> [INFORMATION SHOWN]
------------------------------------------------------------------------

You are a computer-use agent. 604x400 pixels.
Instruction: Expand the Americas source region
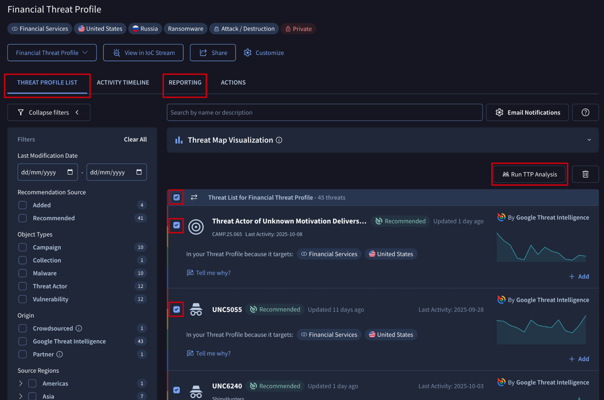(x=21, y=383)
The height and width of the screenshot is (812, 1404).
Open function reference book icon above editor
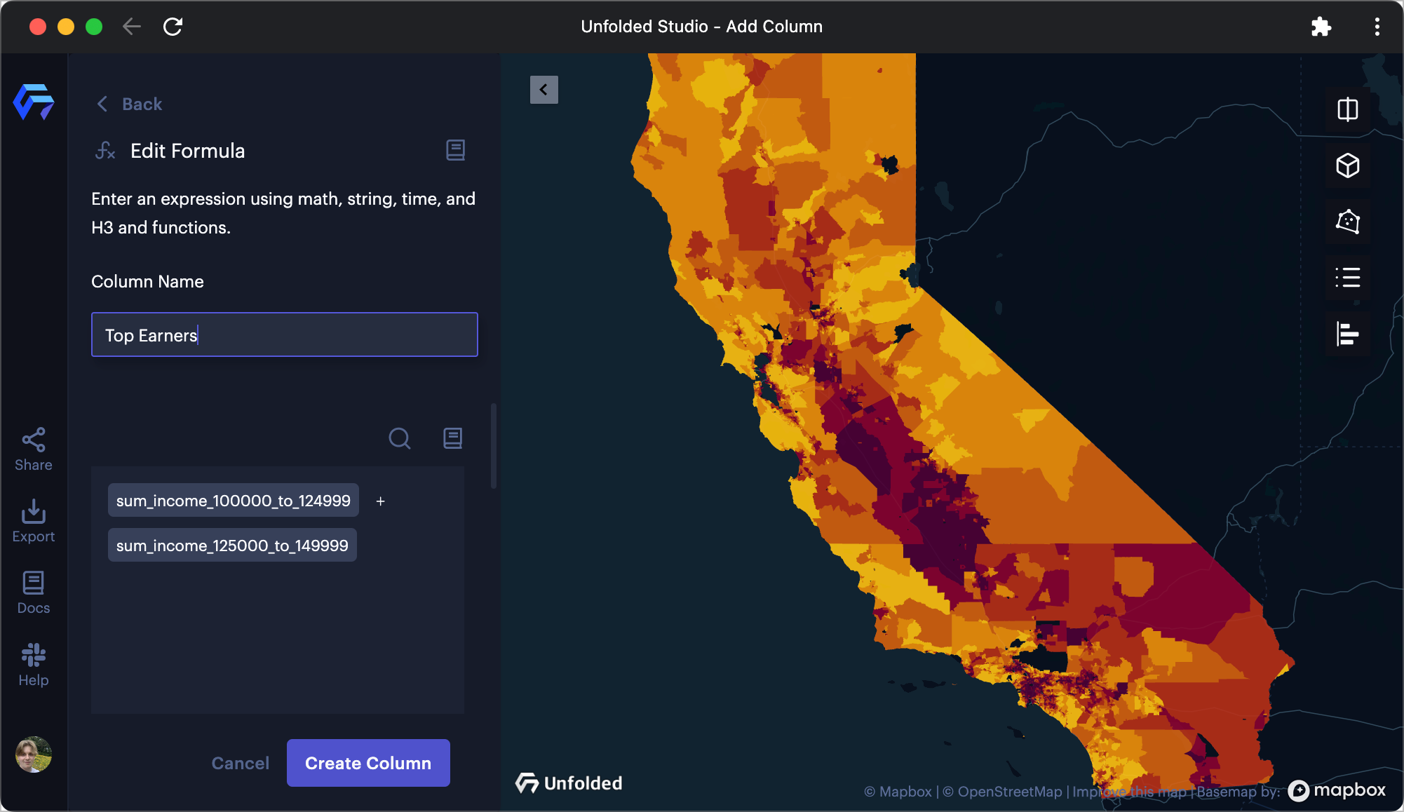[x=452, y=438]
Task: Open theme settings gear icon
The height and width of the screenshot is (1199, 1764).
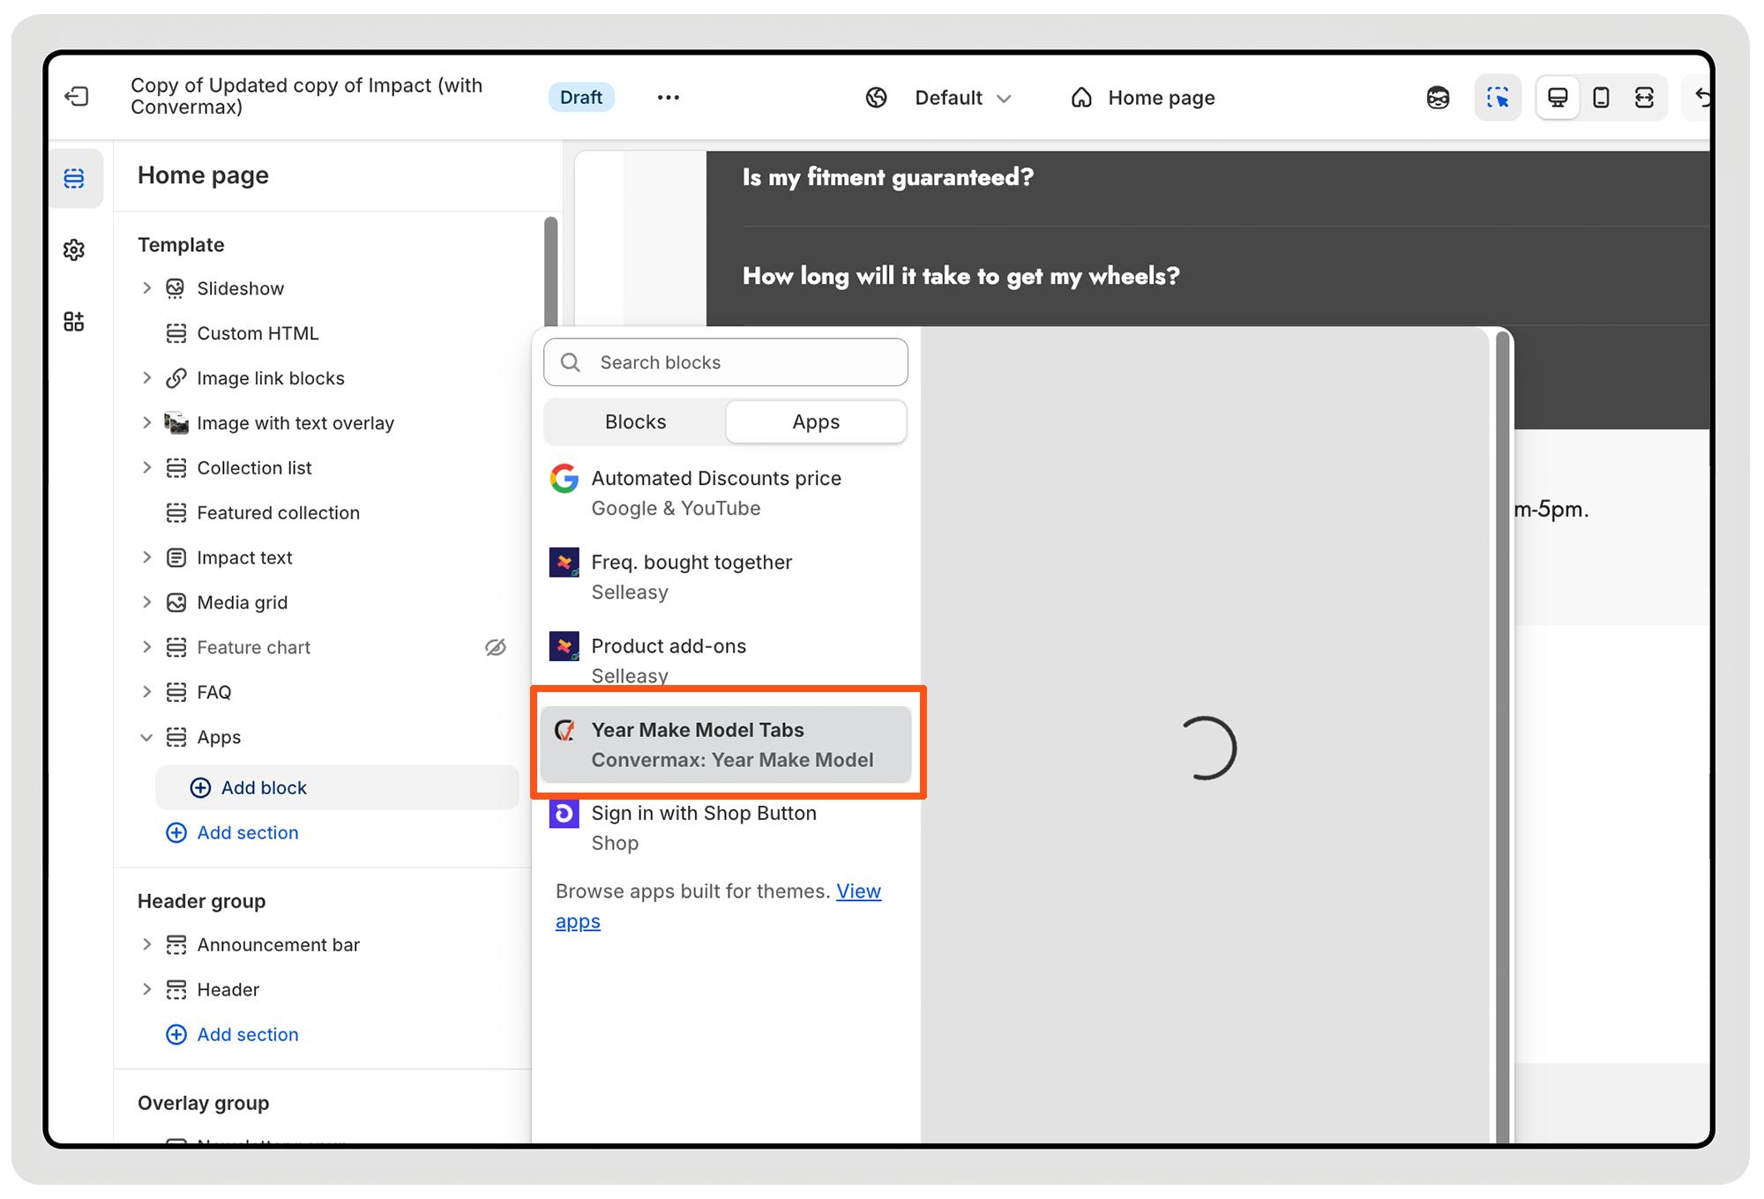Action: [x=74, y=250]
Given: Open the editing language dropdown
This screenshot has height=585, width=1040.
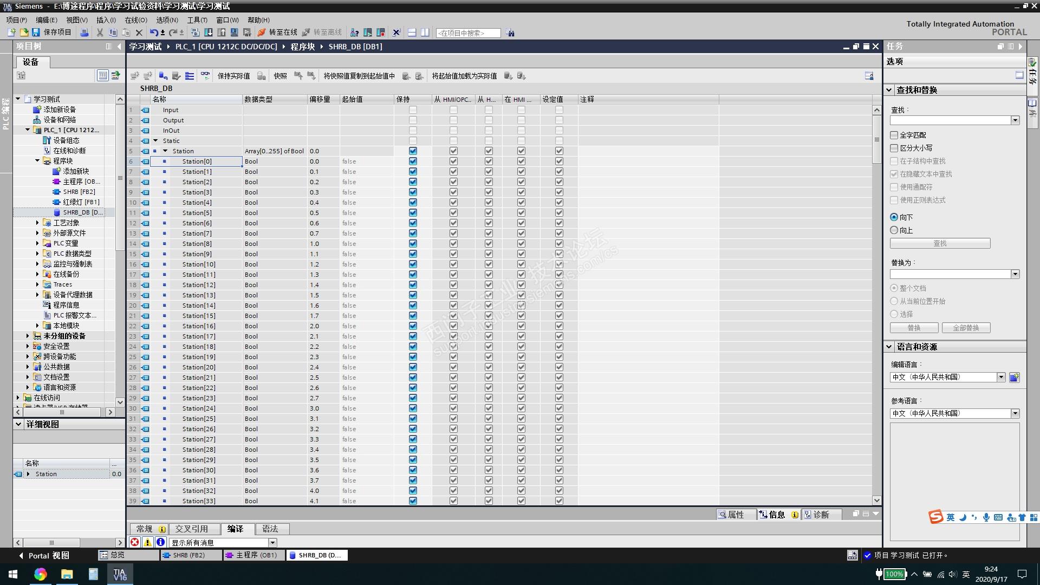Looking at the screenshot, I should [1001, 377].
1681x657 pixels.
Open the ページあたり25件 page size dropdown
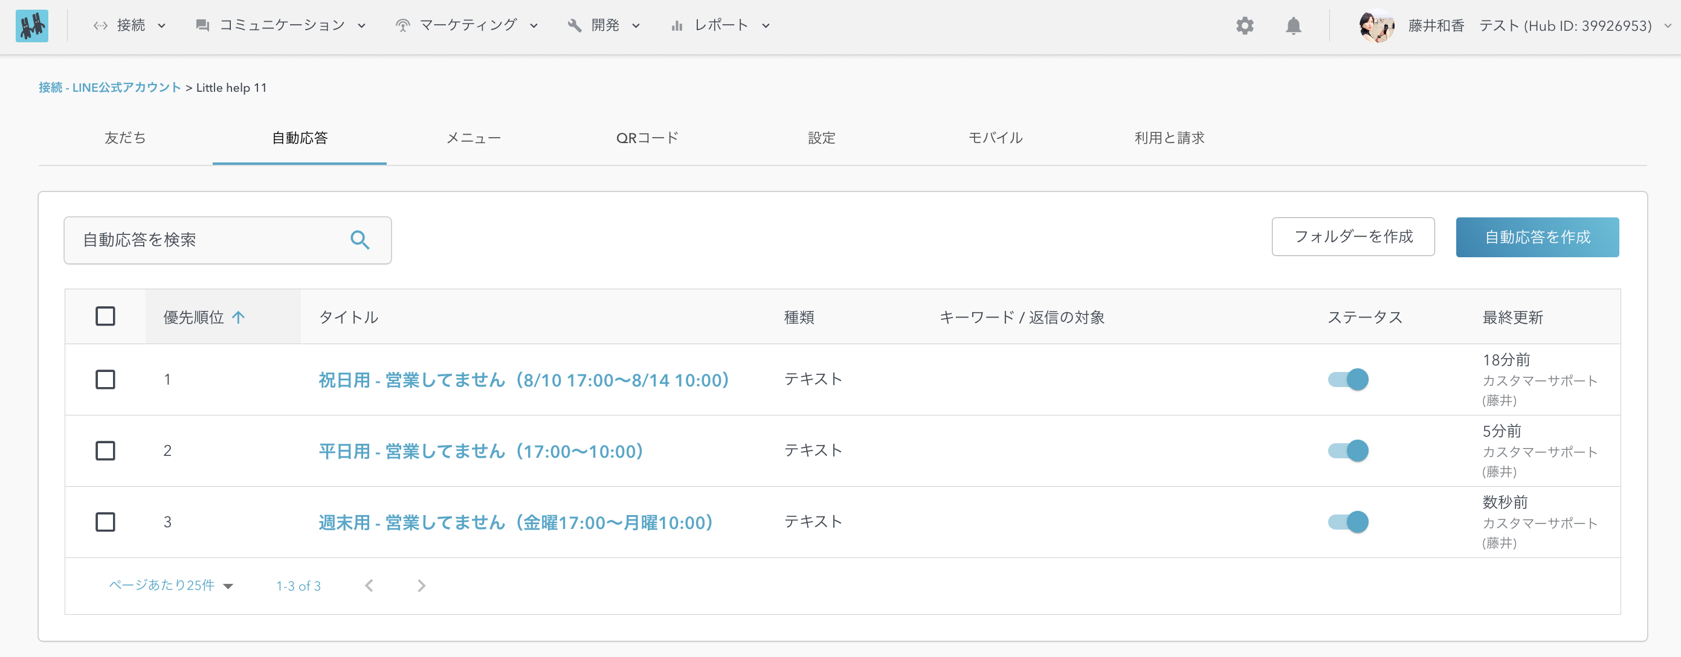click(x=171, y=585)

------------------------------------------------------------------------

> [WHAT TO PRODUCE] Give back the full data exactly as it reads, but drop the pictures.

> [TASK RESULT]
You are a computer-use agent. 604x400 pixels.
Instruction: Expand the Americas source region
(x=21, y=383)
The height and width of the screenshot is (812, 1404).
Open function reference book icon above editor
[x=452, y=438]
Task: Open theme settings gear icon
The height and width of the screenshot is (1199, 1764).
Action: [x=74, y=250]
Given: Open the editing language dropdown
This screenshot has height=585, width=1040.
Looking at the screenshot, I should [1001, 377].
1681x657 pixels.
Open the ページあたり25件 page size dropdown
click(x=171, y=585)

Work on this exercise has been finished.